▸ **Required work**:
Find the lines below in which the string "task" occurs. Copy each one.

Stored records:
--- START ---
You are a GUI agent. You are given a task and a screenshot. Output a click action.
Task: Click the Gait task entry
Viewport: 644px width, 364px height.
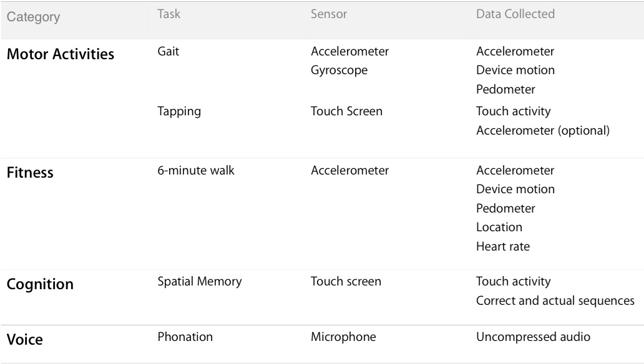(x=168, y=51)
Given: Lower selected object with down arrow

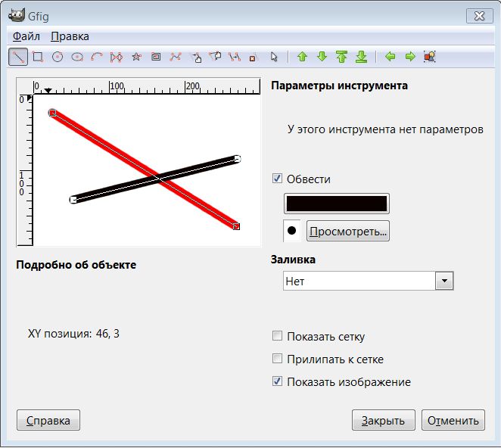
--- END ---
▸ **Written solution**:
You are a GUI agent. You are given a task and a screenshot. Output a click action.
Task: Click the Gait task entry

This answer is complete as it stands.